We are just poorer… there is no work; we hardly have enough to eat, it’s not like before when one went to the city to work or grew something, not anymore, girl, people no longer come to our villages to buy our products (Consuelo).

There is no money, no sale, we cannot go to the city to sell our products (Elsa).

Since the pandemic began, our crops are rotting. Pears, peaches, it’s all rotting because nobody is buying them (Alejandra).

Some families – those led by men – who are able to cultivate collectively owned land, have been able to continue to grow maize, beans and other basic vegetables for local consumption, relying on informal gift economies, bargaining and trade for survival. But whilst lack of income, employability and hunger affect everybody in these communities, (resulting sometimes in the use of child labour) patriarchal relationships expose women and their children to an increased vulnerability to violence.

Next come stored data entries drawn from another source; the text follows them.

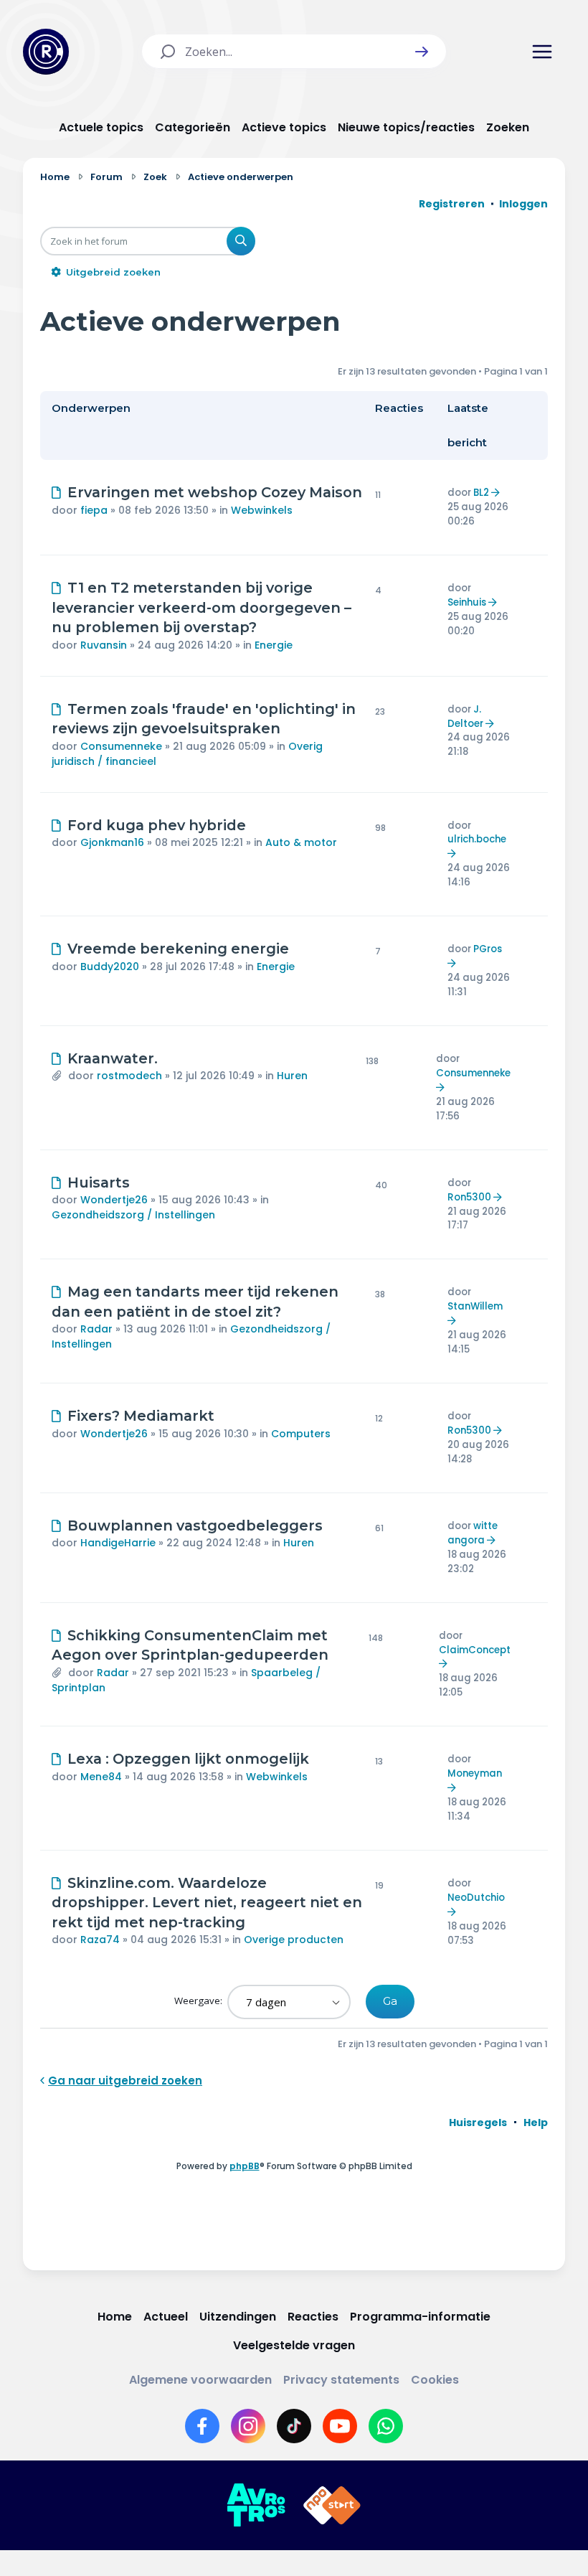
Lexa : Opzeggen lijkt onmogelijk (188, 1758)
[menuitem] (478, 2122)
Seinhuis (466, 602)
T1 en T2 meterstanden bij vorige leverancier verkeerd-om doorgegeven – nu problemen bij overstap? (201, 607)
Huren (292, 1075)
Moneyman (474, 1773)
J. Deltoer (465, 716)
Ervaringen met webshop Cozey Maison (214, 492)
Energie (274, 645)
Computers (301, 1433)
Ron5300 (469, 1197)
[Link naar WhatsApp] (386, 2426)
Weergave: (199, 2000)
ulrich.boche (476, 839)
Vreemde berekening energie (178, 948)
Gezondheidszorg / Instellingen (133, 1215)
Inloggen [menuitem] (523, 204)
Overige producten (293, 1939)
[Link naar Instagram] (248, 2426)
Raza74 (100, 1939)
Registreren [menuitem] (452, 204)
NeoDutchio (476, 1897)
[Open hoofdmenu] (542, 52)
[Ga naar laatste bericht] (497, 492)
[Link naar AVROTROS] (256, 2505)
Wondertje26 (114, 1200)
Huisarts (98, 1182)
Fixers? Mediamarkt (140, 1415)
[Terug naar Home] (46, 52)
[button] (422, 52)
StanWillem (475, 1306)
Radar (96, 1329)
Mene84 (101, 1776)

Women’s political and economic participation within their communities


Typical social relations in Guerrero are fundamentally rooted in patriarchal structures. Women do not usually possess or inherit land; their access depends on their lineage, in which either their father or husband is entitled to land and political representation.  Women who have been widowed only have access to land if it is formally inherited to them by their spouses. Single mothers or separated women are likely to have to live with their parents in order to provide for themselves and their children. 

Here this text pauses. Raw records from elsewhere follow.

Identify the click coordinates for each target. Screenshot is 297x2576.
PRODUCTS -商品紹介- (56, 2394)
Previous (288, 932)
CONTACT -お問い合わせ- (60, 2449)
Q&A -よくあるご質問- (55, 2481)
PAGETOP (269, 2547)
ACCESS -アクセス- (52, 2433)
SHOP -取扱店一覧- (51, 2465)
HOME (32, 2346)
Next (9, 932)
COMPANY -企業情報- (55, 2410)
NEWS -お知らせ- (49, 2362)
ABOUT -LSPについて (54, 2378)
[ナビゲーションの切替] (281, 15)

As a single mother I have suffered a lot, because I don’t depend on anybody and I live by the day, and now there is no work (Mariana).

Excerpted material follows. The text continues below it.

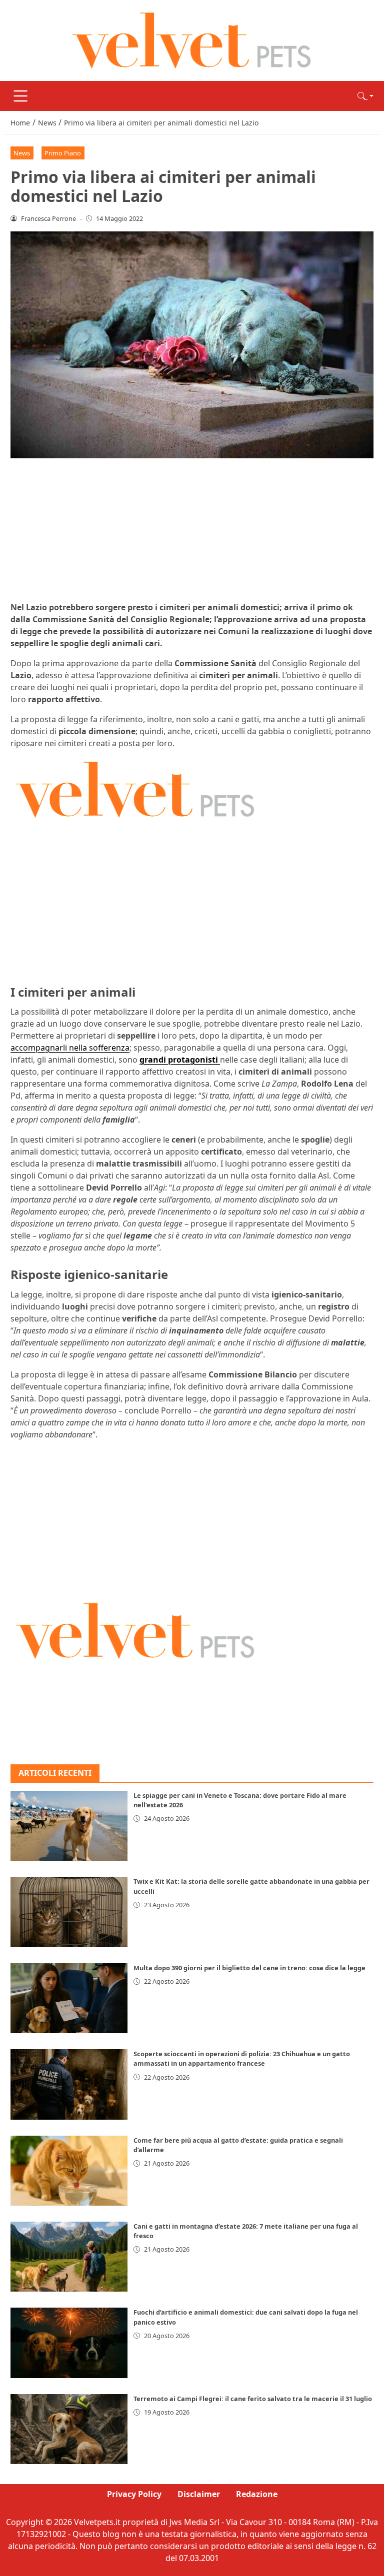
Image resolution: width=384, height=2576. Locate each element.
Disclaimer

In political terms, decisions are made during community assemblies. However only landowners or household representatives are permitted to vote. 

The household representative is just one and it’s the family man. Women who are widows can vote but their vote is the last to be counted (Concepción).

Social distancing measures implemented during lockdown – hand washing, face masks, the closure of schools and suspension of public transport, among others – were decided in large part by a community representative -“el comisario”- and the Comunitarios, enforced by cartel groups. Such top-down decision making processes are legitimised in Guerrero despite women not being able to exercise their citizenship fully. Communities have expressed fear of the constant threat of armed violence that structures their precarious daily lives. 

This group of “comunitarios” are people who give us security. To be honest, they belong to a criminal group and are not from our community. Since November 2019 they have been participating in our meetings and assemblies and people have been subjugated to the decisions they take (Concepción).

Throughout the research process, the women told their narrative of vulnerability and empty bellies. The interplay of criminal groups, sexist oppression and chronic poverty provides the foundation for womens’ experiences during the pandemic, characterised by lack of access to money to buy food and other essential subsistence resources. These difficult  conditions have also fostered communication, listening and sharing between women, with the purpose to organise and bring about much needed change. As one of the women who interviewed her fellow villagers told us: 

I feel that every day we get poorer in the Sierra (mountain), because of the security issues and the decreasing price of our main crop and source of living -poppy-. I would like the government to pay attention to us, to provide us with productive projects, roads to trade our crops, schools to teach our children and doctors to let us go ahead. 

It is important to gather and share the feelings of my fellow women growers, to hear their necessities, what they lack and all the needs we share. By gathering and sharing this information, we are letting other people know what we feel, live and want (Guillermina).